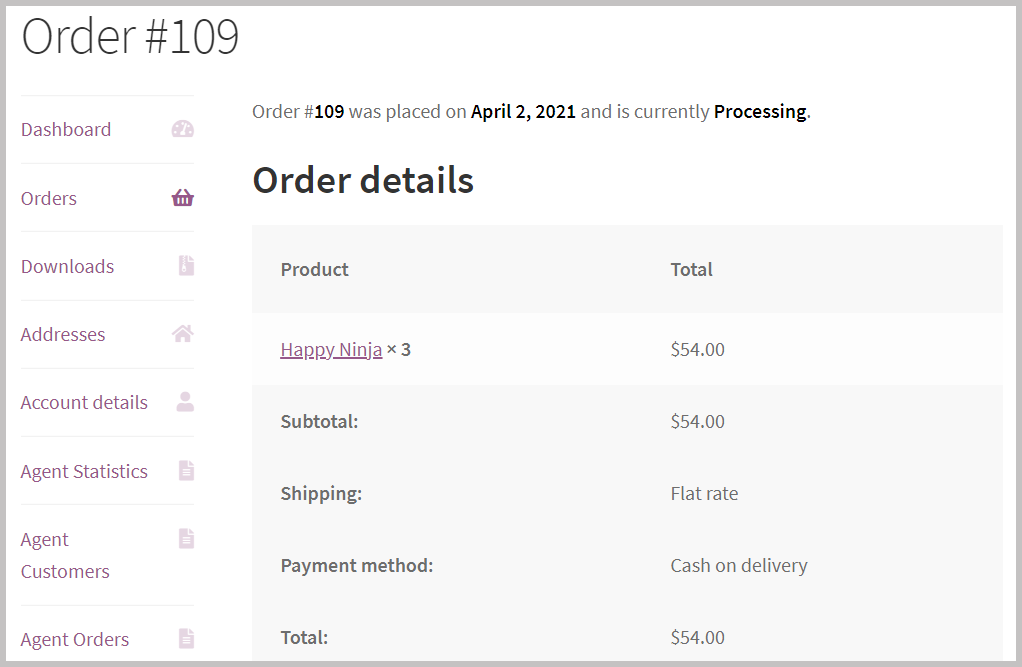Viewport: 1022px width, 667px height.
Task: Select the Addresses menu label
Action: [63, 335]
···
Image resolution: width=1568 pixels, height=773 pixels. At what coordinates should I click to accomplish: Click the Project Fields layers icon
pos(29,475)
···
-- Objective --
Return the data from the line containing "Viewport: 1022px width, 667px height." through the line containing "Action: [63, 335]", both lines included, without changing any of their text. Leave the pictures out of your answer.

-- Task output --
Viewport: 1022px width, 667px height.
Task: Select the Addresses menu label
Action: [63, 335]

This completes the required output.